### [DIRECTIONS FOR THIS TASK]
From the line with "Ad Choices (163, 2426)" through the line with "[Menu] (25, 30)", inclusive, return each line of the data below exactly and leave the rest out.

### [Collected data entries]

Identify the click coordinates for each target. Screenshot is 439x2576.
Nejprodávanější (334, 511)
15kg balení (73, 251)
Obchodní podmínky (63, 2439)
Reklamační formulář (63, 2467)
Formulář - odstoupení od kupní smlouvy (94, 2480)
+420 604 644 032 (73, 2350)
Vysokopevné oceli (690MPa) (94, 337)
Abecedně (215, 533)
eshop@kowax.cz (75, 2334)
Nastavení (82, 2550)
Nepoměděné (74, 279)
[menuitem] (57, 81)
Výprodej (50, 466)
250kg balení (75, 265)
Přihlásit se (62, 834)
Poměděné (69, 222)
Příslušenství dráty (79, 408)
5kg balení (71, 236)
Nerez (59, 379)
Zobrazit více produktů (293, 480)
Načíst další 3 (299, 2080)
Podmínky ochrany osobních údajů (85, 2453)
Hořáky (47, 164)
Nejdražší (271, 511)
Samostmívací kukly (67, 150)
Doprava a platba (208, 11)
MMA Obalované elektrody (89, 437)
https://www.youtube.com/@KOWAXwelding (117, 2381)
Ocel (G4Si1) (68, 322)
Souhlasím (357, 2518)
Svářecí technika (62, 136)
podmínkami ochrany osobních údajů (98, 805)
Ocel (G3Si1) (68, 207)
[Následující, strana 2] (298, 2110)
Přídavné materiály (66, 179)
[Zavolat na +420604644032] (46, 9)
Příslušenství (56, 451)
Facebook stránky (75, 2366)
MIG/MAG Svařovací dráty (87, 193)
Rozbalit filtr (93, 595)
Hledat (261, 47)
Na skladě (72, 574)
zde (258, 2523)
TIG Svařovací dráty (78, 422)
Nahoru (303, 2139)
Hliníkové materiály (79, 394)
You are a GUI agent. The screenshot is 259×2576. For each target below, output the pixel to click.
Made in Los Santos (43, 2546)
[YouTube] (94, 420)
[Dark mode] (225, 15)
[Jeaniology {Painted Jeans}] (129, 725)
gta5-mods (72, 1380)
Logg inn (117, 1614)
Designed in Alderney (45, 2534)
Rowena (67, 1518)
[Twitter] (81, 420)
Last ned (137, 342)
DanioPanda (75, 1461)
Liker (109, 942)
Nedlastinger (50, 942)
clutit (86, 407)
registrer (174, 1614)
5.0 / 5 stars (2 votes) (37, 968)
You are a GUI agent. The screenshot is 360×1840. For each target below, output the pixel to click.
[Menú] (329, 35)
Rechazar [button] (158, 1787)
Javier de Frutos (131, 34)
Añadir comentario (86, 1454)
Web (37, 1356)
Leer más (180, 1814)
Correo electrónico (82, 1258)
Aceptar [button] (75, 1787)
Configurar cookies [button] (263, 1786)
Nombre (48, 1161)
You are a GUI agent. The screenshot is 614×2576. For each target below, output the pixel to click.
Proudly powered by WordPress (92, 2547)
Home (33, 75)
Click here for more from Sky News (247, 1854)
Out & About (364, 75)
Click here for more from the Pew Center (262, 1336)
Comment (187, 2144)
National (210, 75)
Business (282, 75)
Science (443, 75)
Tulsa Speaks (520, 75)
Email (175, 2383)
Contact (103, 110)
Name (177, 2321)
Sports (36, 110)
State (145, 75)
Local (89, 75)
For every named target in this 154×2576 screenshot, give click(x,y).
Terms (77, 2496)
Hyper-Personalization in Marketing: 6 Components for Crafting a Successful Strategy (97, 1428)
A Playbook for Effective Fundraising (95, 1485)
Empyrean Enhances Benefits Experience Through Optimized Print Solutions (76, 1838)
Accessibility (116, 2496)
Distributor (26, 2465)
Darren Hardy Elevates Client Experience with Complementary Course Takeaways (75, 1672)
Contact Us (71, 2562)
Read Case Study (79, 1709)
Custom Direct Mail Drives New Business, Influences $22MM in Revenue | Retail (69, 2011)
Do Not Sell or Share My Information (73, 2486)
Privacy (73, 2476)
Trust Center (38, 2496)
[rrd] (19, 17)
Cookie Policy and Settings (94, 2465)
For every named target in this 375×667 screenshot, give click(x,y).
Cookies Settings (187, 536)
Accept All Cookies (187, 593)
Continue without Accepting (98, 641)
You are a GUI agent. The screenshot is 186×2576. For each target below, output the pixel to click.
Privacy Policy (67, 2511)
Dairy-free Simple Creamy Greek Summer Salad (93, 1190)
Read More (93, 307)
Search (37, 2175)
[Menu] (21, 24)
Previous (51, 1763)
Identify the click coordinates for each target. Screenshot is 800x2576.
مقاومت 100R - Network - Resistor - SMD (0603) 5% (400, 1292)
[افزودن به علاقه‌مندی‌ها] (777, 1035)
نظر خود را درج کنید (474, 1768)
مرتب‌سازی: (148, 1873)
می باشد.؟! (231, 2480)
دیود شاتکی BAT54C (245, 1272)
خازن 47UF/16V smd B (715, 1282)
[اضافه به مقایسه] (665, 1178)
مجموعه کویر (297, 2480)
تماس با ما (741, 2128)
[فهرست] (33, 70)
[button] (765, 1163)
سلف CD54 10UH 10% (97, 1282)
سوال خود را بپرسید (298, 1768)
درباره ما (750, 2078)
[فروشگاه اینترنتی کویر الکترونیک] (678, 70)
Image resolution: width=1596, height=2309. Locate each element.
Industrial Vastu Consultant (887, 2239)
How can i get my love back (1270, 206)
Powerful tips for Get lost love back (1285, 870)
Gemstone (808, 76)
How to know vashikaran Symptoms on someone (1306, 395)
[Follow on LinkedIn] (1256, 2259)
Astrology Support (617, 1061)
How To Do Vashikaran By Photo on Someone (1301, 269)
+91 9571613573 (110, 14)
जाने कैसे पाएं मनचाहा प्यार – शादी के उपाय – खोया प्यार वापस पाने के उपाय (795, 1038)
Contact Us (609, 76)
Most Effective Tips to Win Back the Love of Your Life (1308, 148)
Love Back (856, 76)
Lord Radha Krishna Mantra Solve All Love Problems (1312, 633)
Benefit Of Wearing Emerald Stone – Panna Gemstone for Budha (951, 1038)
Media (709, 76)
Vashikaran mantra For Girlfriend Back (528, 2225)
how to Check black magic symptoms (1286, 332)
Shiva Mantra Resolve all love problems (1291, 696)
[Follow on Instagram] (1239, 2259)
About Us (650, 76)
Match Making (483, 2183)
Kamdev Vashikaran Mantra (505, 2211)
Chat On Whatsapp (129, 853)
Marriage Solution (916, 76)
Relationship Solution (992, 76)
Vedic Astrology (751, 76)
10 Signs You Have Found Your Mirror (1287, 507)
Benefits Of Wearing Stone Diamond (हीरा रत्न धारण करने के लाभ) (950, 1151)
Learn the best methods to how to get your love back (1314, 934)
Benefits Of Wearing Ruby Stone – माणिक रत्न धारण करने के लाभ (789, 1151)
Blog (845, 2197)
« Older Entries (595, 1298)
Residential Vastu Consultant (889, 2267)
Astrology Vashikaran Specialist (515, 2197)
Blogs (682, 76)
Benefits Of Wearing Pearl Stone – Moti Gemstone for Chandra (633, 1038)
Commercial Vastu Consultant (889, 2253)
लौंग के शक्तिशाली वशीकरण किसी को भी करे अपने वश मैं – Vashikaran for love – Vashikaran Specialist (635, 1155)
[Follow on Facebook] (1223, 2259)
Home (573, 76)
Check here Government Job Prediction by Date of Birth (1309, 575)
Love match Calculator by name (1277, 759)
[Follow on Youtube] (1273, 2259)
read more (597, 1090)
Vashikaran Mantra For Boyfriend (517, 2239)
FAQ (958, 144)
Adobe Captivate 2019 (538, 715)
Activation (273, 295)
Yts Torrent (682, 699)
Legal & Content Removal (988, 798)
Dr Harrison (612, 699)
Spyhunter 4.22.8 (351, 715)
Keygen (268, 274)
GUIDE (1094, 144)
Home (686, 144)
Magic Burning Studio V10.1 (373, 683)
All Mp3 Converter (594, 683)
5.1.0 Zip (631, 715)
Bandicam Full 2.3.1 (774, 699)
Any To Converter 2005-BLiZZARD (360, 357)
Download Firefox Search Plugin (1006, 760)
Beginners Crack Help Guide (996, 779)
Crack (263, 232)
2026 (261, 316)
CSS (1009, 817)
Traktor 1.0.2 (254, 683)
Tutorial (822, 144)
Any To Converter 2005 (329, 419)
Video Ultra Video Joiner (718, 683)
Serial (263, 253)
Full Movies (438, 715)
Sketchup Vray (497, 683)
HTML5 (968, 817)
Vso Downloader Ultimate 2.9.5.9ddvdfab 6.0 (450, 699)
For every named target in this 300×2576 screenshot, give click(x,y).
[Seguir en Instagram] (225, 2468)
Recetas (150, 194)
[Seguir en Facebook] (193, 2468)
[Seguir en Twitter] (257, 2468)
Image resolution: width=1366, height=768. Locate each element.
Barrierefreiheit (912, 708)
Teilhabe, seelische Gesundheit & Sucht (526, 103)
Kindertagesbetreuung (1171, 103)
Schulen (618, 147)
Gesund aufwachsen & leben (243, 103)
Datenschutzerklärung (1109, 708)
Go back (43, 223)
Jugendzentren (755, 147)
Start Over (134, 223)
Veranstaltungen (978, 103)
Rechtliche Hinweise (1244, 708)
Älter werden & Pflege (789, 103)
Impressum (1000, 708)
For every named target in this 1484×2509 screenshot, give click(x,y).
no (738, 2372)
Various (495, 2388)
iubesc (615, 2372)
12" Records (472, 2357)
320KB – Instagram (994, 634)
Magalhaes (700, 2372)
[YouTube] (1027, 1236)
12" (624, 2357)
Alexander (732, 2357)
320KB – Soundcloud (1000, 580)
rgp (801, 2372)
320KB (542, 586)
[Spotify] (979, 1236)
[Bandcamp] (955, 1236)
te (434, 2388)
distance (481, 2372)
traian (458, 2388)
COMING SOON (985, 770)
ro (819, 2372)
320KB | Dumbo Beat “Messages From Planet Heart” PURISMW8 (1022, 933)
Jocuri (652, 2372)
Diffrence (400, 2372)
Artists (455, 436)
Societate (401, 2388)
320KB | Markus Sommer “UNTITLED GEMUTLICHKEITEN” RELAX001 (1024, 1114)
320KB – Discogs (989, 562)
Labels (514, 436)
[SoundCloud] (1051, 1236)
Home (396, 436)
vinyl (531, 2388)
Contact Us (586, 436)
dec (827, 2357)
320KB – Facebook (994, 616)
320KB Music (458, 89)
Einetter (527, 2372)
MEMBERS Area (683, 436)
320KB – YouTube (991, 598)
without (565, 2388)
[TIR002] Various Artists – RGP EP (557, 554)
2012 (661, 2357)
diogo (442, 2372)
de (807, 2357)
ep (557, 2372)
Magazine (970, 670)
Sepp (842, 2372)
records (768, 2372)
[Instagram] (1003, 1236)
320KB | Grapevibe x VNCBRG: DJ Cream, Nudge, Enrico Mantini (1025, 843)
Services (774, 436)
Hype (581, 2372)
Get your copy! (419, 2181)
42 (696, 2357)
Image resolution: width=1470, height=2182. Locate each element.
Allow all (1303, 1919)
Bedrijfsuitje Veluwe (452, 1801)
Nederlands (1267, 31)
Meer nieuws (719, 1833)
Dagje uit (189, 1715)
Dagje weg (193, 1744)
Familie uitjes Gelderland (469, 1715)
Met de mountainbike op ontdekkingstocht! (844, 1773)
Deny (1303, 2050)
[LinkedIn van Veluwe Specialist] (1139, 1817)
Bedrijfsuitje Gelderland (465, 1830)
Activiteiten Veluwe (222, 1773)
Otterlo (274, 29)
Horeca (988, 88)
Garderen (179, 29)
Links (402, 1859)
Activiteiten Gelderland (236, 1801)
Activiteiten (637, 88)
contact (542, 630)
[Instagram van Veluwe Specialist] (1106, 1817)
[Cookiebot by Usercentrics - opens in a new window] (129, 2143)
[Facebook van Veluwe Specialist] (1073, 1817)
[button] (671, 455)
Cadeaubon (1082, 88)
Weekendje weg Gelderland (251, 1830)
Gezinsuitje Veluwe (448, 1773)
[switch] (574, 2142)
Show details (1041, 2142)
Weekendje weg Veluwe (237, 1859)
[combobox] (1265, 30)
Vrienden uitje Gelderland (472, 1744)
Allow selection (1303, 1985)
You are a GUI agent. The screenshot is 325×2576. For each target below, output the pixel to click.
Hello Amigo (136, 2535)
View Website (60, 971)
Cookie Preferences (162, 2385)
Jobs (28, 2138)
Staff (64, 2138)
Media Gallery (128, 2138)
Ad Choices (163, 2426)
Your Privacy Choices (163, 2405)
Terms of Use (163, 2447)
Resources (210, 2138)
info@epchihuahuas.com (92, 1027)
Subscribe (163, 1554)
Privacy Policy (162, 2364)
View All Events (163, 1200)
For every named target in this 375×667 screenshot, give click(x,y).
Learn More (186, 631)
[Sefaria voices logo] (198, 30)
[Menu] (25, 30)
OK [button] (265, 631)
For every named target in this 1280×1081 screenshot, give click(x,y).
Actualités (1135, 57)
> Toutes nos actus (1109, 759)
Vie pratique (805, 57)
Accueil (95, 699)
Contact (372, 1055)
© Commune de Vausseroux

### [THE ANSWER]
Ad Choices (163, 2426)
Your Privacy Choices (163, 2405)
Terms of Use (163, 2447)
Resources (210, 2138)
info@epchihuahuas.com (92, 1027)
Subscribe (163, 1554)
Privacy Policy (162, 2364)
View All Events (163, 1200)
For every named target in this 375×667 screenshot, give click(x,y).
Learn More (186, 631)
[Sefaria voices logo] (198, 30)
[Menu] (25, 30)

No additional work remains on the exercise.